Major League Baseball Commissioner Robert Manfred announced Friday that the 2021 All-Star Game will no longer be held in Atlanta.
The decision follows an election law signed on Wednesday by Georgian government leader Brian Kemp, which opponents say disproportionately deprives people of color. It is one of the first tangible responses to the law, denounced earlier this week by business leaders in the United States.
Restaurants, hotels, car rental companies and other businesses make money when these big events come to town. The MLB All-Star game generated about $49 million for the local economy when it was hosted in Atlanta in 2000, according to Baseball Almanac. The 2019 All-Star Game was expected to come in $65 million for Cleveland, according to the same site.
“Over the past week, we’ve had thoughtful conversations with clubs, former and current players, the Players Association and The Players Alliance, among others, to hear their views,” said Manfred. “I’ve decided the best way to demonstrate our values as a sport is to move this year’s All-Star Game and MLB Draft.”
Georgia’s new law adds guidelines around mail ballots, voter registration and gives state officials more authority over how elections are conducted. Critics say the law will suppress votes, especially among people of color in disadvantaged areas.
“Just as elections have consequences, so do the actions of the elected,” Atlanta mayor said Keisha Lance Bottoms said on Twitter: of MLB’s decision. “Unfortunately, the removal of GA’s @MLB All Star game is likely to be the first of many dominoes to fall, until the unnecessary barriers placed to restrict access to the ballot box are removed.”
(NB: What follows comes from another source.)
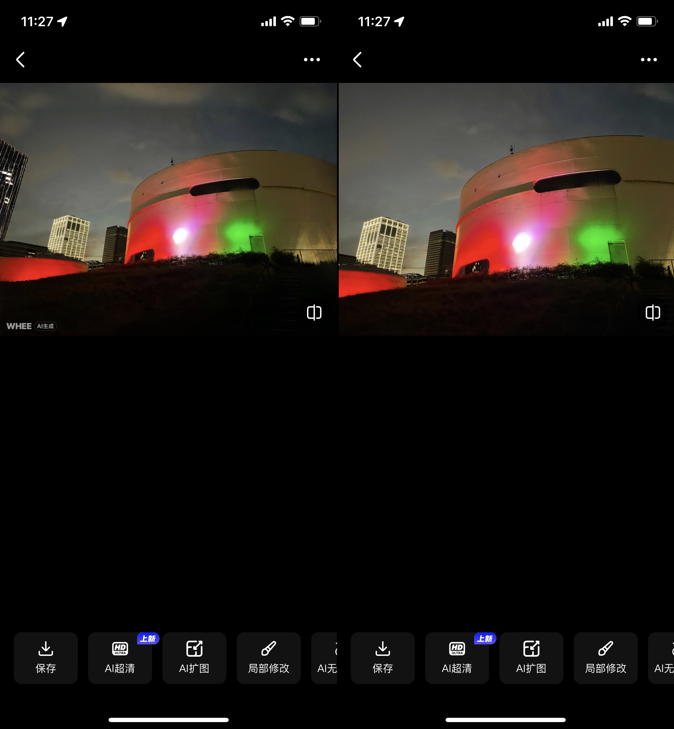
Task: Tap 保存 save button in left toolbar
Action: 46,658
“Major League Baseball fundamentally supports voting rights for all Americans and opposes restrictions on the ballot box,” Manfred said. “In 2020, MLB became the first professional sports league to join the impartial Civic Alliance to help build a future where everyone participates in shaping the United States. We have proudly used our platform to empower baseball fans and communities across our country to perform their civic duty and actively participate in the voting process. Fair access to votes continues to have the unshakable support of our game.”
Manfred said MLB will honor commitments to support local communities in Atlanta. The competition is still finalizing a new host city and “details on these events will be announced shortly,” he said.
“Today, Major League Baseball succumbed to fear, political expediency and liberal lies,” Georgia Governor Kemp said in response. Georgians — and all Americans — should fully understand what the MLB’s rash decision means: cancel culture and wake up political activists for every aspect of your life, including sports. If the left disagrees with you, facts and the truth does not matter.”
“This attack on our state is the direct result of repeated lies by Joe Biden and Stacey Abrams about a bill that will increase ballot access and ensure the integrity of our election,” Kemp added. “I will not back down. Georgians will not be bullied. We will continue to champion safe, accessible and fair elections. Earlier today I spoke with the Atlanta Braves leadership who informed me that they do not support the MLB’s decision.”
The Atlanta Braves baseball team said on Twitter on it is “deeply disappointed” by the decision.
“This was not our decision, nor our recommendation and we are saddened that fans will not be able to see this event in our city. The Braves organization will continue to emphasize the importance of equal voting opportunities and we had hoped that our city could use this event as a platform to amplify discussion. Our city has always been known as a unity in divided times and we will miss the opportunity to address issues important to our community. Unfortunately, businesses, employees and fans in Georgia are the victims of this decision.”
CNBC’s Jabari Young contributed to this report.
Correction: This story was updated to remove a reference to the 2020 All-Star game in Los Angeles, which was cancelled.